Das Tagebuch

22.12.2001 – 23.12.
Bei unserer Ankunft sehen wir Osiris mit eingeknickten Hinterläufen und verunsichert herumlaufen. Ich nehme unverzüglich Kontakt auf, setze sie bei einer Brotzeit zu mir auf die Bank und verwöhne sie mit kleinen Stücken Leberkäs, die sie nach mehreren Versuchen sehr unsicher aus meiner Hand nimmt.
Die 6-stündige Autofahrt verbringt sie teilweise an meinem Hals bzw. mit den anderen hinten im Auto auf der Liegefläche. Hört nach ca. ½ Stunde auf zu zittern, die anderen ignorieren sie völlig.
Bei der Ankunft pieselt sie draussen (fast im liegen) ich trage sie in die Wohnung und setzte sie erst einmal im Wohnzimmer auf den Teppich. Sie bleibt dort regelrecht kleben, bewegt sich nicht 1 cm.

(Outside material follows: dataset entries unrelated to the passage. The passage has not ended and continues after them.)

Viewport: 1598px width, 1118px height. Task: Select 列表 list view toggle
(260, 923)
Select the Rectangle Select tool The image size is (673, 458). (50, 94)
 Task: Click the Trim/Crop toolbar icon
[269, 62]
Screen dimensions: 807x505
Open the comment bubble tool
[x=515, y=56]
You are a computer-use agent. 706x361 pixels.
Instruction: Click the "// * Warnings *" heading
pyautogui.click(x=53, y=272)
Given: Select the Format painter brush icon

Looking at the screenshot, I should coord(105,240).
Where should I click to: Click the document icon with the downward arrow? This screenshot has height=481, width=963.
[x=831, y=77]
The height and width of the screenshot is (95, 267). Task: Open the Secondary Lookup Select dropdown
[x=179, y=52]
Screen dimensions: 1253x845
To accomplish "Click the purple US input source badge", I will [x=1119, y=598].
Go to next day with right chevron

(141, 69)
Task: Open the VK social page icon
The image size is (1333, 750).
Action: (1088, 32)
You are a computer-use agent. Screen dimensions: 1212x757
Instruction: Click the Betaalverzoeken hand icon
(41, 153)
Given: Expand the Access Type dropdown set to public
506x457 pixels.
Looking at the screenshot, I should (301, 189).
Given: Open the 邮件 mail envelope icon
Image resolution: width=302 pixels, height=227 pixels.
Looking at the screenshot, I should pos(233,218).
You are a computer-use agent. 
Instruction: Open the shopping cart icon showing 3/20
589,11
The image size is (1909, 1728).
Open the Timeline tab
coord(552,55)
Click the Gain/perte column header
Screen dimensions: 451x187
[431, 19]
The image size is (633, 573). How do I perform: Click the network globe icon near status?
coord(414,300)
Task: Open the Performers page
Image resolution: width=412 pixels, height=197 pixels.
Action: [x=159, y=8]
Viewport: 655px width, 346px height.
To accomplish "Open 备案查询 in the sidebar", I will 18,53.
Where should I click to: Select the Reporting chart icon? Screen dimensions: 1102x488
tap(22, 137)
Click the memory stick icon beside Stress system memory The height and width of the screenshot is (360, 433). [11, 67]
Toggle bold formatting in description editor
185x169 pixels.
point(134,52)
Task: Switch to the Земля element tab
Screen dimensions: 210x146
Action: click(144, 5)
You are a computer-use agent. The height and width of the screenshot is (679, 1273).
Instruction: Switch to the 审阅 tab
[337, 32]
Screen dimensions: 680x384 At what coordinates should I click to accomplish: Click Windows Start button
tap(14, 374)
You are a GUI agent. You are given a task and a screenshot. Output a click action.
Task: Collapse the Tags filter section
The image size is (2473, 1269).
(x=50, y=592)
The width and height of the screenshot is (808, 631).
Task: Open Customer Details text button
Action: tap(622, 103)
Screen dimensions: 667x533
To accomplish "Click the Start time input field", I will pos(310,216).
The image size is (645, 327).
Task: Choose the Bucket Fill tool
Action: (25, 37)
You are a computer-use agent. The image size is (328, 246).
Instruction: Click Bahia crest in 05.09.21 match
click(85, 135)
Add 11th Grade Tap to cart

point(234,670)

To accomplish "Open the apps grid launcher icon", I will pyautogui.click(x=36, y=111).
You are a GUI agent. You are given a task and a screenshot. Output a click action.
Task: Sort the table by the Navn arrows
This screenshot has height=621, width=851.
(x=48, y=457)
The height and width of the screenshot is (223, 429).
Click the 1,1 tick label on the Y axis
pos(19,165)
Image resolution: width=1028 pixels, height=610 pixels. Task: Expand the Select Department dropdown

Um ihr unverzüglich viel Körperkontakt zu ermöglichen, darf sie mit den anderen im Bett schlafen. Liegt am morgen am gleich Platz, wo wir sie hingelegt hatten.
Ich trage sie auf die Terrasse, damit sie ihr Geschäft erledigen kann. Nach ca. 10 Minuten (sie ist völlig verunsichert, Rute unter dem Bauch, pieselt sie im liegen. Alle Versuche, sie wieder reinzulocken scheitern. Trage sie rein, da es ca. 10 Grad Minus hat.
Sie hat offensichtlich Angst, in Gegenwart der anderen zu fressen, bekommt daher ihren Teller ins Bad gestellt, isst dort eine ganz winzige Portion, braucht ca. 15 Minuten dafür.
Am morgen erste vorsichtige Kontaktaufnahme der anderen vier, aber noch auf Abstand, kein direkter Körperkontakt.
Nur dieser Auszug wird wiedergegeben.